June 29, 2017
Padilla Carroll presents paper at national Association for the Study of Literature and Environment conference
Valerie Padilla Carroll, assistant professor of gender, women, and sexuality studies, presented her paper, "The Gendered Construction of Urban/Rural in Ralph Borsodi's Flight from the City: An Experiment in Creative Living on the Land" at the 2017 Association for the Study of Literature and Environment conference in Detroit, Michigan.
Padilla Carroll's paper explored how the economic decentralist and self-sufficiency proponent, Ralph Borsodi depicts the urban and rural a sites of gender anxiety and patriarchal haven in his 1933 back-to-the-land classic, "Flight from the City."
Published at the height of unemployment and hunger of the Great Depression, "Flight from the City" offers readers both the underlying philosophy of economic decentralism, or decentralizing economic production to small self-sufficient households and workshops, and a kind of blueprint to set up a rural back-to-the-land smallholding.
Underlying Borsodi's prescription is the construction of the urban as disease, anxiety, and ultimately, emasculation.

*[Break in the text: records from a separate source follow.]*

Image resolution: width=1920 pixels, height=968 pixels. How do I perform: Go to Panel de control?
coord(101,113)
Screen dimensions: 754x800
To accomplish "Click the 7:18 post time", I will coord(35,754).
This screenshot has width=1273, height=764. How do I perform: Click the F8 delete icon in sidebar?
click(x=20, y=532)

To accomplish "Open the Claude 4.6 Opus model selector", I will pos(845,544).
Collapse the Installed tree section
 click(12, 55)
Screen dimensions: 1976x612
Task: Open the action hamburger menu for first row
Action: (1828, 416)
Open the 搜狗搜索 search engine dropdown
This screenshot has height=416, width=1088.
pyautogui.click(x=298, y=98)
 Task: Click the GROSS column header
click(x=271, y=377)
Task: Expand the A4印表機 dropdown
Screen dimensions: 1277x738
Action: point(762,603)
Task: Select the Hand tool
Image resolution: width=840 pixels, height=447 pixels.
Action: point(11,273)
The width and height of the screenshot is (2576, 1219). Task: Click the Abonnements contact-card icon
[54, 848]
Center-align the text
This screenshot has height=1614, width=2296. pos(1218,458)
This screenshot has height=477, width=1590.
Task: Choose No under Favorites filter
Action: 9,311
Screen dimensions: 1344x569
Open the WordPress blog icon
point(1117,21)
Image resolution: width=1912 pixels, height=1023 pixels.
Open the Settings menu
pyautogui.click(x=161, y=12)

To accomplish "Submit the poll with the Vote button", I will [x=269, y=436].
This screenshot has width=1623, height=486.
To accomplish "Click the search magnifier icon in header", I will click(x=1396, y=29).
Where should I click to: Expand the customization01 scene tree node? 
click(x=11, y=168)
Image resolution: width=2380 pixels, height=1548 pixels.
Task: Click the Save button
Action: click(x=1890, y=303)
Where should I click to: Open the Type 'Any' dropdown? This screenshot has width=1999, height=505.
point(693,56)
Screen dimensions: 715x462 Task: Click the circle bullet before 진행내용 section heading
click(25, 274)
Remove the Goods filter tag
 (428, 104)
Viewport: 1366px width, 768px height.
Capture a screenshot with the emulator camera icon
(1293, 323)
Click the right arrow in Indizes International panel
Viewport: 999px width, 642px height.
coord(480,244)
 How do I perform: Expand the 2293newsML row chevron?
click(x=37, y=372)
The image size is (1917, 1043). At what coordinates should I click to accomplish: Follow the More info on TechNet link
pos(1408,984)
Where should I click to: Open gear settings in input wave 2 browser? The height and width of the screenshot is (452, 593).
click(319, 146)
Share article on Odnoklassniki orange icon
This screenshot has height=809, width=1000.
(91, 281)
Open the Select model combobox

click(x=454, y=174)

From this foundation, Borsodi offers the rural, particularly the back-to-the-land homestead, as a kind of refugium, a site both physical and philosophical, where those he named in an earlier work as "quality minded men" could survive, and even thrive, through a perceived breakdown of civilization. By tapping into the anxieties of white, white collar, urban men during the Depression, "Flight" offered ways to assuage economic and social anxieties and to redevelop an ideal and fictional masculine self.